Dataset records
═══

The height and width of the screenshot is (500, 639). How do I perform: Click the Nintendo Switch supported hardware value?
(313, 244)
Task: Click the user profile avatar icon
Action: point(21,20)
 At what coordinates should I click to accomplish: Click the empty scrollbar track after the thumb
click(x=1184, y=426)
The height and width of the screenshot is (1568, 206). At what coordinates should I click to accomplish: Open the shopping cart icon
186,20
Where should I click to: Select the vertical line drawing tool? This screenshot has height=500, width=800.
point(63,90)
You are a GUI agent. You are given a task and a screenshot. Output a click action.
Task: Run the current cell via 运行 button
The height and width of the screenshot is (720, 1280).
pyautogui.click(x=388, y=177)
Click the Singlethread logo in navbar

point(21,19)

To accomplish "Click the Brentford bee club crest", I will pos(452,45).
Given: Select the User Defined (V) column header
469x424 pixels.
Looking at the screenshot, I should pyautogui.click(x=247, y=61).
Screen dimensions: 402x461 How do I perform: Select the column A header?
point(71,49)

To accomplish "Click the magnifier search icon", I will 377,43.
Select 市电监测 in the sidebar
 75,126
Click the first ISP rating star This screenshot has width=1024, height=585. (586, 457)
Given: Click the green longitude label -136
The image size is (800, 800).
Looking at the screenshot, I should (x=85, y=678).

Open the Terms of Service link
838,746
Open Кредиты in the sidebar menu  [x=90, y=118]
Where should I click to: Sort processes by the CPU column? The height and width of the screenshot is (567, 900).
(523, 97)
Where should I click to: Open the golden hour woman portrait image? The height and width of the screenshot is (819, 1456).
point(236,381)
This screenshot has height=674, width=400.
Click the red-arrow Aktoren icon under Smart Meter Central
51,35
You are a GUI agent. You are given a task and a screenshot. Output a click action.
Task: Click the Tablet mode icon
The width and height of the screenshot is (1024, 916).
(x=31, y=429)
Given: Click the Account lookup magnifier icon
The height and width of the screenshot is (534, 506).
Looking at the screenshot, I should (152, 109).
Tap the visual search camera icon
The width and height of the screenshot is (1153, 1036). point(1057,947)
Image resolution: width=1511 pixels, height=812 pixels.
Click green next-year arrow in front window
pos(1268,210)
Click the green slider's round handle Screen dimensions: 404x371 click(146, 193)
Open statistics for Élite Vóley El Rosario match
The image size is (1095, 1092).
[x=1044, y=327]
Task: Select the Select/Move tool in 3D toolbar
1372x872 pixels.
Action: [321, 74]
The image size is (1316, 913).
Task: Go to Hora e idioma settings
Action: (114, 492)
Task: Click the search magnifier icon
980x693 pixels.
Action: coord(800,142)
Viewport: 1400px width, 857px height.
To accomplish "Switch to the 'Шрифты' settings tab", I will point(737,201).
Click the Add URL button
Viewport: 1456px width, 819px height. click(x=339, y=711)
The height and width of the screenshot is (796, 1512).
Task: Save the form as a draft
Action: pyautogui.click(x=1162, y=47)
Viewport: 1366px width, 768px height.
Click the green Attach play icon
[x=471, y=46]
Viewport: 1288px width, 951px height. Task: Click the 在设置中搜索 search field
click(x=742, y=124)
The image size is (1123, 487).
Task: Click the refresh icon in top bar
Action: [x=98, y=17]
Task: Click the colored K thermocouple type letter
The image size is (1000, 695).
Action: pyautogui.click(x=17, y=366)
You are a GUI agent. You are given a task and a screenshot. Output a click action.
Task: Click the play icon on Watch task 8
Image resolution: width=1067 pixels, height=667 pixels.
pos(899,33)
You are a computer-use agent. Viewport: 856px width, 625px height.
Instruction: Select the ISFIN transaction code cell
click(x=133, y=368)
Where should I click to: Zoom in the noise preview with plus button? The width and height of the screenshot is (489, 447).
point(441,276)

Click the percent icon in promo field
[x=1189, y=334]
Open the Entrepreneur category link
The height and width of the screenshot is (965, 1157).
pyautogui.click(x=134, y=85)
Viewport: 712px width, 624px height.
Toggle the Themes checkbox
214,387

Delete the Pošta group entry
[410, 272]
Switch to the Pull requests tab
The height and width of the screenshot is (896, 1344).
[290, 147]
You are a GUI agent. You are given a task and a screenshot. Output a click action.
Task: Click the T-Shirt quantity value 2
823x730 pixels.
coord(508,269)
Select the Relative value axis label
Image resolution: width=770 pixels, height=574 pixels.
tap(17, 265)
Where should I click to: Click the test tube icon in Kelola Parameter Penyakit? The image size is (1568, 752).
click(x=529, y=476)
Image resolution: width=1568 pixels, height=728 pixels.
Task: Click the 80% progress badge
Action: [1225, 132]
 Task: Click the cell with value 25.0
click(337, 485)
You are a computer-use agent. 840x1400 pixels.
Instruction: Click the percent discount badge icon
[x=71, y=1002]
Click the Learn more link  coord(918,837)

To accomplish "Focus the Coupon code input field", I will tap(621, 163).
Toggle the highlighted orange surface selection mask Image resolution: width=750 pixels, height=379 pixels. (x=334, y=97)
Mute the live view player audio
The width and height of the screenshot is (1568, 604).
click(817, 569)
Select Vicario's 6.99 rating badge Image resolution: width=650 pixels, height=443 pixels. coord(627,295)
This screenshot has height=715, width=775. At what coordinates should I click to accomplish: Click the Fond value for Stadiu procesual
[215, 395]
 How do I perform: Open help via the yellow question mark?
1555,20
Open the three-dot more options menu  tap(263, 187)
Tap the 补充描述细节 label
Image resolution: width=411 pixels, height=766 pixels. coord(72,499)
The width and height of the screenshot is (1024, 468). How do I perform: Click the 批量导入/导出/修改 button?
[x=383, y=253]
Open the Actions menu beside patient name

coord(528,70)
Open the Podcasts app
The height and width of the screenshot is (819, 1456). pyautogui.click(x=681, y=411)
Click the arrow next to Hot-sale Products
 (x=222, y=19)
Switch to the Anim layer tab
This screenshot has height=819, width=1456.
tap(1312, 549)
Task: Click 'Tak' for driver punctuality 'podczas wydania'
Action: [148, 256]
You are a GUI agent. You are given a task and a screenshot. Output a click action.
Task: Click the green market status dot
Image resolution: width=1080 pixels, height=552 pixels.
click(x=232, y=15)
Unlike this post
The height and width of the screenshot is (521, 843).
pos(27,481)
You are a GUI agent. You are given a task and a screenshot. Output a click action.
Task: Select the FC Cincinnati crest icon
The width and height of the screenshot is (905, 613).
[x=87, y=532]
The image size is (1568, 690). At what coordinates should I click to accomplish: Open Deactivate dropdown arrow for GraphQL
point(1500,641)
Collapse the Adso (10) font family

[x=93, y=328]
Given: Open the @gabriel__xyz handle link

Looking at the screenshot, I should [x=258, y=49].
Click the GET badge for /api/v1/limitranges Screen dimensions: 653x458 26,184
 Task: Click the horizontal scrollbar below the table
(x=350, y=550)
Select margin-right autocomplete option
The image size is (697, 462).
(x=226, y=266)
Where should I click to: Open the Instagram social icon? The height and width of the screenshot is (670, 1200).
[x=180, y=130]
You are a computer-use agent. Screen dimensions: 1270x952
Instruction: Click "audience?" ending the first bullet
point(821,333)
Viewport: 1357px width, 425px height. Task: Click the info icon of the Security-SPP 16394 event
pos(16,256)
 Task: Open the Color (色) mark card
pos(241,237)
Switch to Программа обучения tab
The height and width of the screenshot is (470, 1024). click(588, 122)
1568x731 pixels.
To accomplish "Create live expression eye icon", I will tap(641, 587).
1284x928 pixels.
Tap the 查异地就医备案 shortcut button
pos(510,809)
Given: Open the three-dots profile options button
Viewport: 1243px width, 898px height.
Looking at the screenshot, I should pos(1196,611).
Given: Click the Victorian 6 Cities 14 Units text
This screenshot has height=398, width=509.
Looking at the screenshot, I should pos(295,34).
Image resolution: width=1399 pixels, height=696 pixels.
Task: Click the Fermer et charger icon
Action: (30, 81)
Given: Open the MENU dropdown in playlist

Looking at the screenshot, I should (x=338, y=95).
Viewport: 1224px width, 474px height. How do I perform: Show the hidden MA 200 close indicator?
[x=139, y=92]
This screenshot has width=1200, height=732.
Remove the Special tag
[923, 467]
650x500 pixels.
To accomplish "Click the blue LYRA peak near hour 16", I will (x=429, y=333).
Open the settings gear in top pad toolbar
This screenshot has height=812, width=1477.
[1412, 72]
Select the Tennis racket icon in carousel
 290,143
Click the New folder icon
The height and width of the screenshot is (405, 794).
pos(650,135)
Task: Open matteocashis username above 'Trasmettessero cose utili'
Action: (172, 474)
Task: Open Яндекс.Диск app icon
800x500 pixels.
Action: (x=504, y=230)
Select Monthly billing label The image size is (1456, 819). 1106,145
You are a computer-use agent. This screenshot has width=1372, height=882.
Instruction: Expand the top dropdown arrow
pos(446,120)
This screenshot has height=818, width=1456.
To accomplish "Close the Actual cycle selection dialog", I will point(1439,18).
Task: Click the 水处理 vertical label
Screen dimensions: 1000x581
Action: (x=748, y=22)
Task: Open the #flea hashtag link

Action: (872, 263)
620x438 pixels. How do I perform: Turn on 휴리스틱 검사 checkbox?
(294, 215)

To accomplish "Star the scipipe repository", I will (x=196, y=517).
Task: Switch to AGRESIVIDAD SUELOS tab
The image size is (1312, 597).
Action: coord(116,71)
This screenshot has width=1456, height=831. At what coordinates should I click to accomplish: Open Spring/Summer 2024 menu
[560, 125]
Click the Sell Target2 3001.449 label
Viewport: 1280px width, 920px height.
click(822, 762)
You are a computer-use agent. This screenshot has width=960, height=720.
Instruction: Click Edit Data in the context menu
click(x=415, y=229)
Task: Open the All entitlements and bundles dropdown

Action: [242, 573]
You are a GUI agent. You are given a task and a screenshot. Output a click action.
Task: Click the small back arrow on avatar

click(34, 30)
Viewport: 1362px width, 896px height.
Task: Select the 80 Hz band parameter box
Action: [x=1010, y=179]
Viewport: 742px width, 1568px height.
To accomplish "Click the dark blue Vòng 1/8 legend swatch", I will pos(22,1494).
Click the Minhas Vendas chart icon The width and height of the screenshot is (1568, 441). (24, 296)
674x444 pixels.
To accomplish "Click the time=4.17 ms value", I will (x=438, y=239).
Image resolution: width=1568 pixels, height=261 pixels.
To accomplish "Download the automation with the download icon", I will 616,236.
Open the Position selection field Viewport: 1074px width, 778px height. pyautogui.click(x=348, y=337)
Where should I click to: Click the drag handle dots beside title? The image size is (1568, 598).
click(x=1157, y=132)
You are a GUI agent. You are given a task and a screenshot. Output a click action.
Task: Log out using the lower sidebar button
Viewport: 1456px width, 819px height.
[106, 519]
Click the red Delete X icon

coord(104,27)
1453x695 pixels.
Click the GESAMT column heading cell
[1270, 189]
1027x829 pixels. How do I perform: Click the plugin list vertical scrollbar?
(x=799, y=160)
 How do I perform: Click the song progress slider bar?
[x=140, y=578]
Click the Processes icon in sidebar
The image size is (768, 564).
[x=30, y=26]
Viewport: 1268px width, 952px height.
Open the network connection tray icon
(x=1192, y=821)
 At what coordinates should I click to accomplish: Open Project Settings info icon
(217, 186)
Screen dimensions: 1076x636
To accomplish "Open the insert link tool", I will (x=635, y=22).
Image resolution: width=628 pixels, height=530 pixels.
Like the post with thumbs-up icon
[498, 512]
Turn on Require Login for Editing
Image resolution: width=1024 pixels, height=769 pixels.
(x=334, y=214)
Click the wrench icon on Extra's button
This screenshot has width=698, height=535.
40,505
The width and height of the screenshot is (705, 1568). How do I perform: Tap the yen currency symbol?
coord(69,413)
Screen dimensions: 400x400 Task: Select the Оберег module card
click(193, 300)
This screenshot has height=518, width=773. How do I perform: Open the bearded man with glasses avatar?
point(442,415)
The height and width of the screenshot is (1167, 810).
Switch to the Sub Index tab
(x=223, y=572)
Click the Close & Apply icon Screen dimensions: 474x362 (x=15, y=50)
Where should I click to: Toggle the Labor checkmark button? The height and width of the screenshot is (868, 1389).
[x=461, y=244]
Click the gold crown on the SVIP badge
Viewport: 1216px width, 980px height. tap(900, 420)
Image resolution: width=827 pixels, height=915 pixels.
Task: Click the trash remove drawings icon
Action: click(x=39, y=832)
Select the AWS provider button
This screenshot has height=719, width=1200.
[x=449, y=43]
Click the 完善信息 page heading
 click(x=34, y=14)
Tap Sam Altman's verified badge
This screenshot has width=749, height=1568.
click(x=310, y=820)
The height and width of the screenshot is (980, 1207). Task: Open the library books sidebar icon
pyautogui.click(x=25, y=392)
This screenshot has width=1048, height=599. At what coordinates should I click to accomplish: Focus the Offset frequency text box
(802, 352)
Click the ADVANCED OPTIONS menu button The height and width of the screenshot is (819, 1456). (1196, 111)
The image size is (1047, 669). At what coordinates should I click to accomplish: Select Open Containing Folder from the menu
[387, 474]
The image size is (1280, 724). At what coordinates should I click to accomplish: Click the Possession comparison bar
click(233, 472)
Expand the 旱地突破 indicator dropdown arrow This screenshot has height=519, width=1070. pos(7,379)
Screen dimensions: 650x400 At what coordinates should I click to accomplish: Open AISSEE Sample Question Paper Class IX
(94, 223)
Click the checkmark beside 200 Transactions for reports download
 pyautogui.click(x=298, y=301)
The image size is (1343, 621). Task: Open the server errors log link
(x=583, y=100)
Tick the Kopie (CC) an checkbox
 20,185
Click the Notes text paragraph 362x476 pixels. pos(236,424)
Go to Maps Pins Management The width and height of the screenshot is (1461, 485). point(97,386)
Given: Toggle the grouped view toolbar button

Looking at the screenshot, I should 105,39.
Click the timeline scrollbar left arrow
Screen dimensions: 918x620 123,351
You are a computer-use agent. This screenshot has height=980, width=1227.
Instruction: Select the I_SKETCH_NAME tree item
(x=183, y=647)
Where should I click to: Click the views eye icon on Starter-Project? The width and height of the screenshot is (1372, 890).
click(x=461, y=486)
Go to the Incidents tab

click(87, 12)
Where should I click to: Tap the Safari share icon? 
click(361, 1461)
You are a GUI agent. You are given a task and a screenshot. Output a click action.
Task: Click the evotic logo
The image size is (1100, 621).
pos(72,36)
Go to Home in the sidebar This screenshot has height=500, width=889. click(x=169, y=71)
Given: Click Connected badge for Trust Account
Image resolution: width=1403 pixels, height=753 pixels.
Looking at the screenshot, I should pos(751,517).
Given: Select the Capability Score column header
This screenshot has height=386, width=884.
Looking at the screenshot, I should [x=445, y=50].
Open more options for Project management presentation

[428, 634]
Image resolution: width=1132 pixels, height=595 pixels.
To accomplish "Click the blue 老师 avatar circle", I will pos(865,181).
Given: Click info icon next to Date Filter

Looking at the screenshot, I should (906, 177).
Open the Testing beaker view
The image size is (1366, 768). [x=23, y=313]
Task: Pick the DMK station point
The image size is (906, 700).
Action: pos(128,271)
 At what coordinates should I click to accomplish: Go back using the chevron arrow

═══

◆ Exercise prompt ◆
Return word for word the lines above from the line with "Click the GESAMT column heading cell" to the line with "Click the Processes icon in sidebar", including both and leaving out all others.

◆ Written answer ◆
Click the GESAMT column heading cell
[1270, 189]
1027x829 pixels. How do I perform: Click the plugin list vertical scrollbar?
(x=799, y=160)
 How do I perform: Click the song progress slider bar?
[x=140, y=578]
Click the Processes icon in sidebar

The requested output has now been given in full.